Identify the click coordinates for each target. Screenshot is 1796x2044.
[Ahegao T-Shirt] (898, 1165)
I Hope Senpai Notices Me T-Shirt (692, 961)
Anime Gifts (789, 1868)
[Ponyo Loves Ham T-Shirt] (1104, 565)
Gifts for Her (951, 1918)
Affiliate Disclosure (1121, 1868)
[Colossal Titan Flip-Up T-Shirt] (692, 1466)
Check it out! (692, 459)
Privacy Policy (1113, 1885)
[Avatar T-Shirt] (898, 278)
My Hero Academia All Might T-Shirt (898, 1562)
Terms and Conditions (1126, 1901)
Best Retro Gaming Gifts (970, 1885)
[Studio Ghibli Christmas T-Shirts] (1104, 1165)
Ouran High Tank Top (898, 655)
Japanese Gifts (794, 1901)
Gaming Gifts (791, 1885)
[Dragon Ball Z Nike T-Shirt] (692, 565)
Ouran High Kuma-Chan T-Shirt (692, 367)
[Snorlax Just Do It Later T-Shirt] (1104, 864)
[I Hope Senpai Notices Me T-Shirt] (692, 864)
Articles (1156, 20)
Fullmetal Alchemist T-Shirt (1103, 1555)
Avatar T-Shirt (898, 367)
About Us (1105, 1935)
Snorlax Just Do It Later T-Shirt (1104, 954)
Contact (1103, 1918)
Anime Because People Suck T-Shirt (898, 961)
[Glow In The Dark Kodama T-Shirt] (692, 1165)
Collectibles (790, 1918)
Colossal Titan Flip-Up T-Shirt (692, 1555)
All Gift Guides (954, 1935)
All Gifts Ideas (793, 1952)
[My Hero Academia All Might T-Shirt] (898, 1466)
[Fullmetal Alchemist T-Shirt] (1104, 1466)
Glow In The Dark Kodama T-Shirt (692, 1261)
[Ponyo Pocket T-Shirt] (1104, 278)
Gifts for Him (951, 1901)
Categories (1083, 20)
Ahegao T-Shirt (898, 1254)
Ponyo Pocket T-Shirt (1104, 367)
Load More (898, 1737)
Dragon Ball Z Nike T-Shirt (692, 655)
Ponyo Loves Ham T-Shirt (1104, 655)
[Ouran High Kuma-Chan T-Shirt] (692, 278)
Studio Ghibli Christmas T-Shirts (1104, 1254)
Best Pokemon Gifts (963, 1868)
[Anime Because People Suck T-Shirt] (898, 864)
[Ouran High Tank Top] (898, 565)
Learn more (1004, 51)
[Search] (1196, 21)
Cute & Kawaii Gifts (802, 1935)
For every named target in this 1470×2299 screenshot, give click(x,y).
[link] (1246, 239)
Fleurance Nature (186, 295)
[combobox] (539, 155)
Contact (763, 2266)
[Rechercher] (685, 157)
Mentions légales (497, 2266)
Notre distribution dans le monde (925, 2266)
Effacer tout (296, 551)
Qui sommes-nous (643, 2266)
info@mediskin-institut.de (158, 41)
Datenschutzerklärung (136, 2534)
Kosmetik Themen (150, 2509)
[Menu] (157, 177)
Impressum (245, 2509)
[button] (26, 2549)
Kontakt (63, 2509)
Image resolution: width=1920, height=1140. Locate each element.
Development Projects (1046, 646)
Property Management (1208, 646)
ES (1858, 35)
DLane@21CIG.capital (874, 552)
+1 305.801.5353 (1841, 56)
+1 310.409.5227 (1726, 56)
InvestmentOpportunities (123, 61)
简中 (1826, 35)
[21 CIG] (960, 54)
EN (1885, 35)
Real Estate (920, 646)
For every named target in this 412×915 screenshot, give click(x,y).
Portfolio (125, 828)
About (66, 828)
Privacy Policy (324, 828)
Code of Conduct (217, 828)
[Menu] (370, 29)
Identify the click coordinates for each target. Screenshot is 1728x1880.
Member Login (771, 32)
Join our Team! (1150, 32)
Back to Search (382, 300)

*Directions for this task*
The assignment is to restate, word for word, each line from the one containing "Kontakt (63, 2509)" through the final line of the material above.

*Task solution*
Kontakt (63, 2509)
Image resolution: width=1920, height=1140. Locate each element.
Development Projects (1046, 646)
Property Management (1208, 646)
ES (1858, 35)
DLane@21CIG.capital (874, 552)
+1 305.801.5353 (1841, 56)
+1 310.409.5227 (1726, 56)
InvestmentOpportunities (123, 61)
简中 (1826, 35)
[21 CIG] (960, 54)
EN (1885, 35)
Real Estate (920, 646)
For every named target in this 412×915 screenshot, give click(x,y).
Portfolio (125, 828)
About (66, 828)
Privacy Policy (324, 828)
Code of Conduct (217, 828)
[Menu] (370, 29)
Identify the click coordinates for each target. Screenshot is 1728x1880.
Member Login (771, 32)
Join our Team! (1150, 32)
Back to Search (382, 300)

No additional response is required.